The family’s lawsuit is seeking $30 million in damages and the release of body camera footage and audio files of the fatal shooting. The deputies who were involved were named in the lawsuit, and Sheriffs Tommy Wooten and Doug Doughtie were listed as defendants.

“For Black folk in this country, justice is a verb,” family attorney Bakari Sellers said at a Wednesday news conference. “And this is that first step in action.”

Back in May, during community unrest over the shooting, Andrew Womble, the elected district attorney for North Carolina’s Judicial District 1, cleared the deputies of any wrongdoing, saying that the shooting “while tragic, was justified” because Brown allegedly used his vehicle as a deadly weapon, Fox News reports.

“We had to come where we believe Lady Justice is blind and will have all things be equal,” Sellers said. “We stand in front of this federal courthouse because we believe this is where Andrew Brown will finally get justice because he did not get justice in life and so far hasn’t even gotten justice in death.”

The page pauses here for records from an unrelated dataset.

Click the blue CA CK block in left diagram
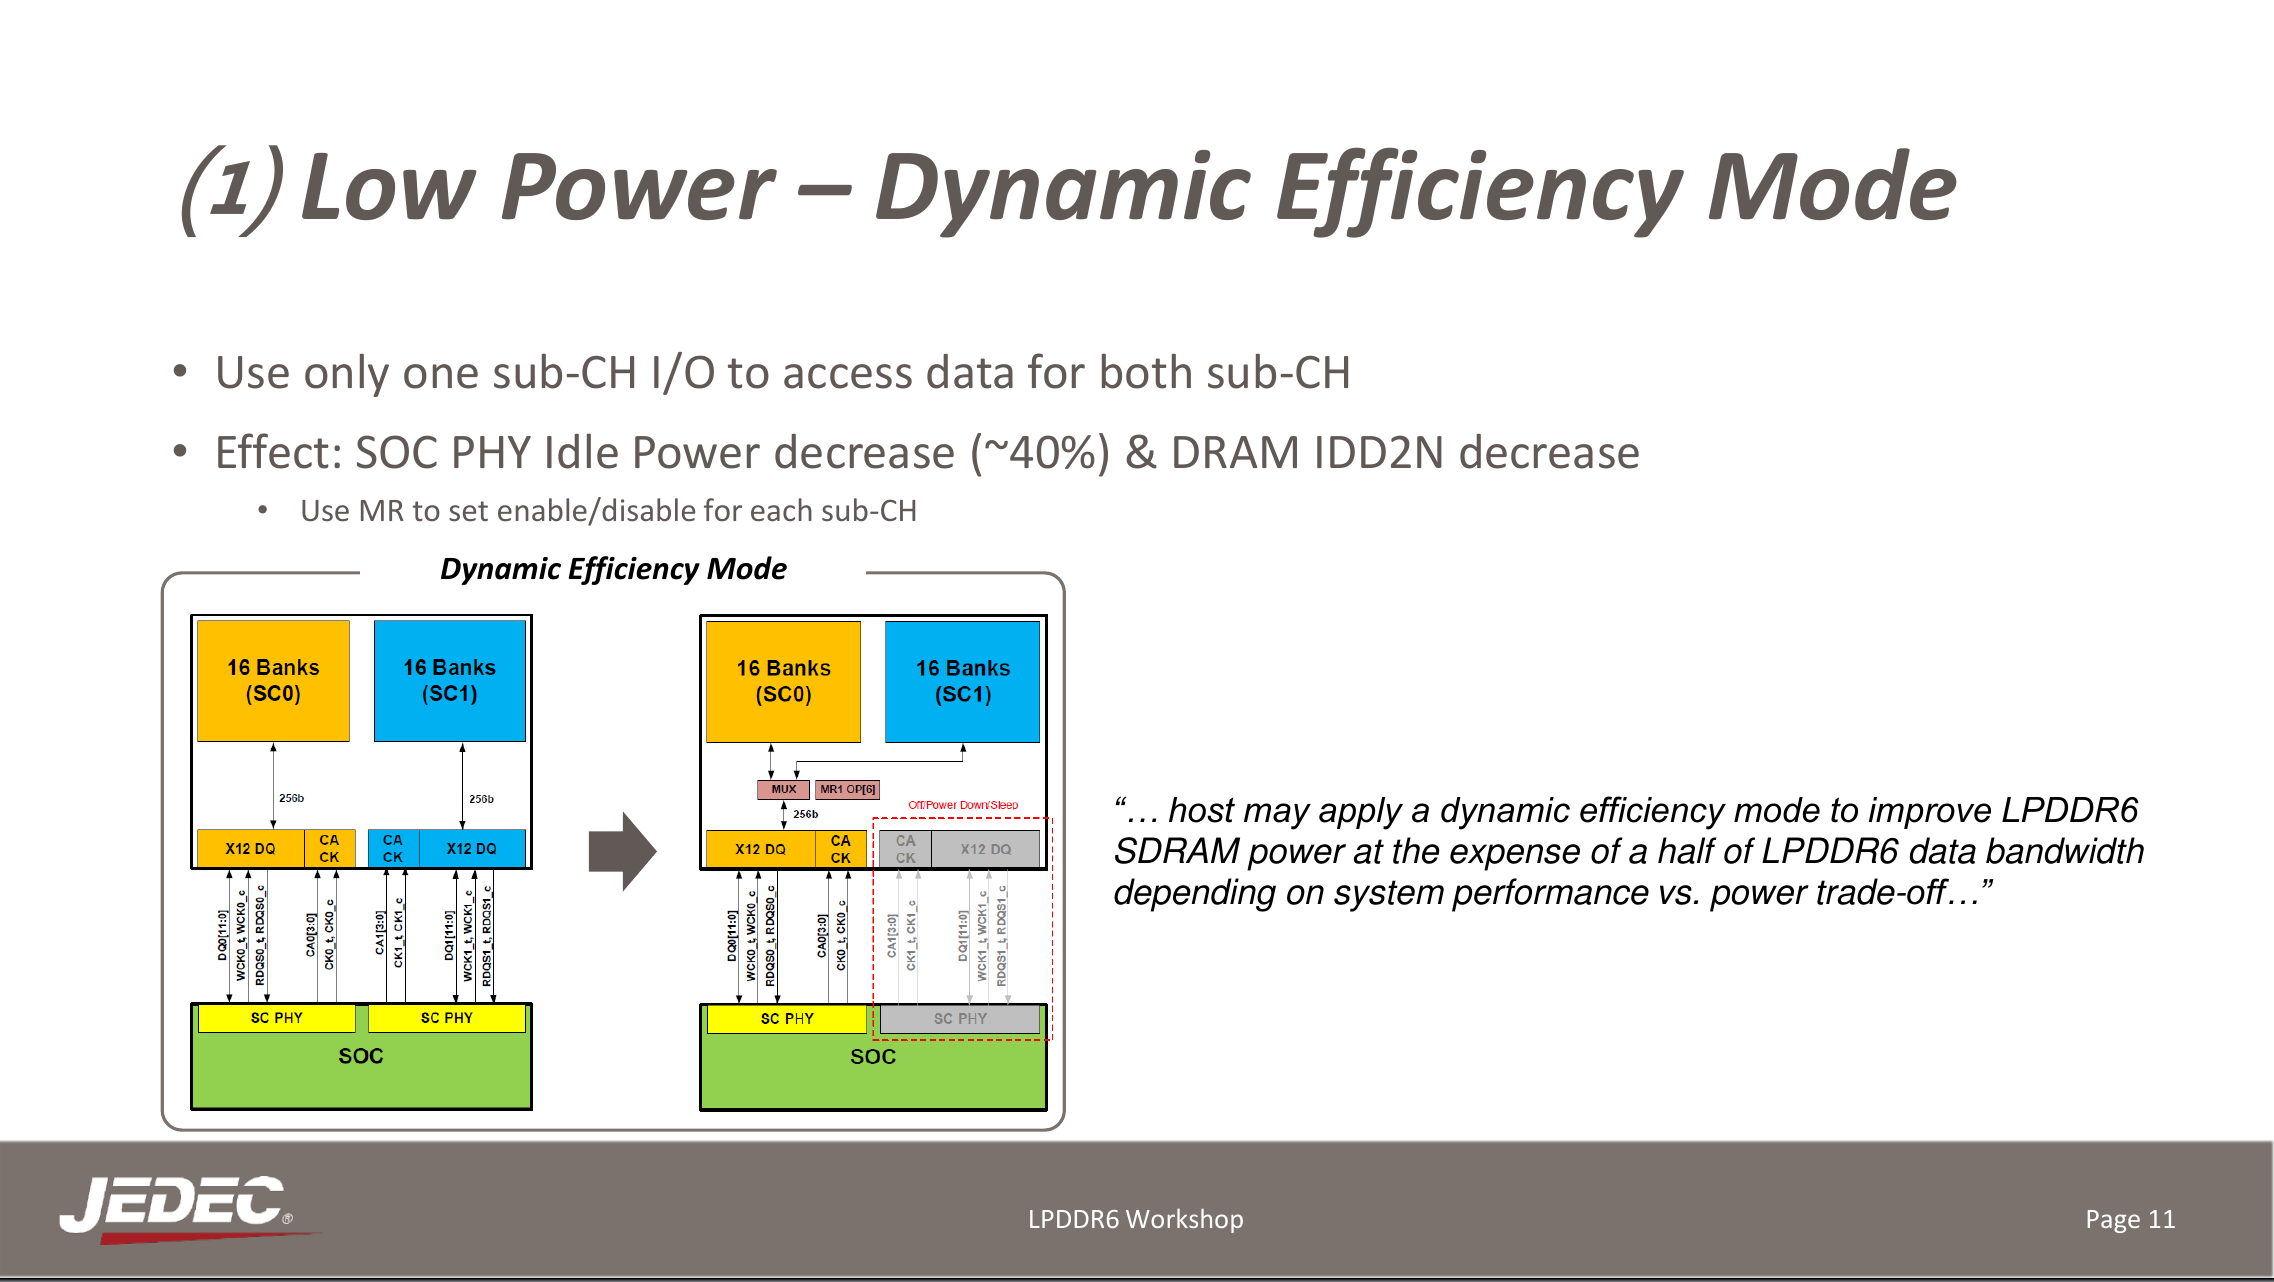Image resolution: width=2274 pixels, height=1282 pixels. point(392,848)
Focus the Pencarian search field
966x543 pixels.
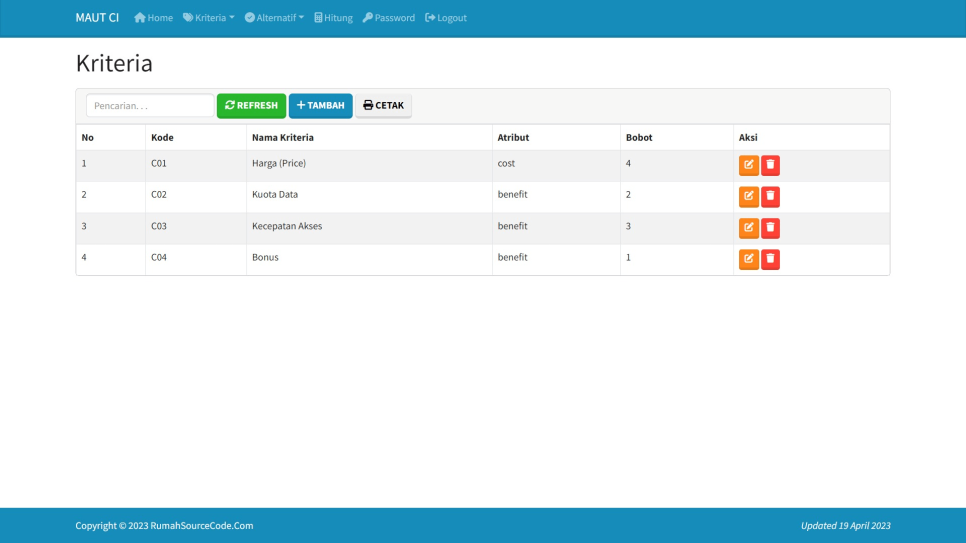tap(149, 106)
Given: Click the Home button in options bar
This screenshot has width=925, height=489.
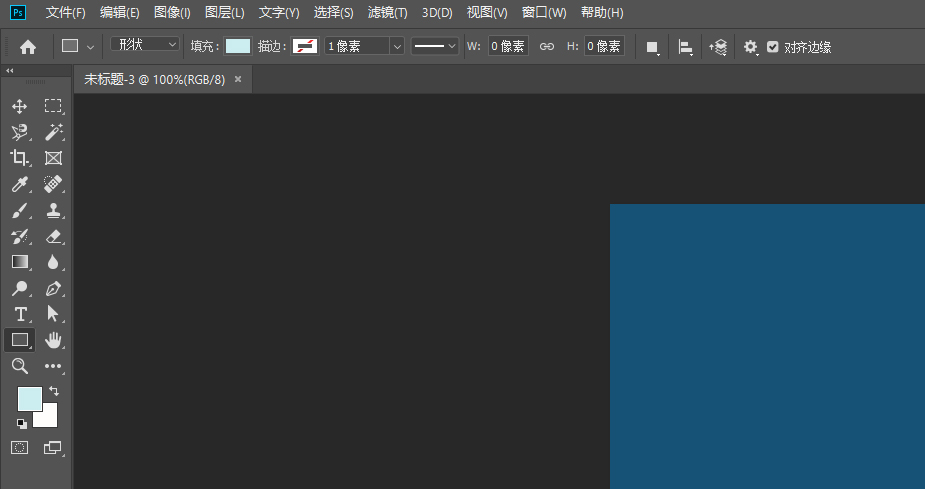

The family’s filing is the latest within a string of federal civil rights lawsuits due to police shootings of unarmed Black people. George Floyd’s family agreed to a $27 million settlement in March following his murder by former police officer Derek Chauvin in May 2020. In September 2020, Louisville, Kentucky, agreed to pay Breonna Taylor’s family $12 million and reform police practices after the 26-year-old EMT worker was killed inside her home by officers serving a no-knock warrant.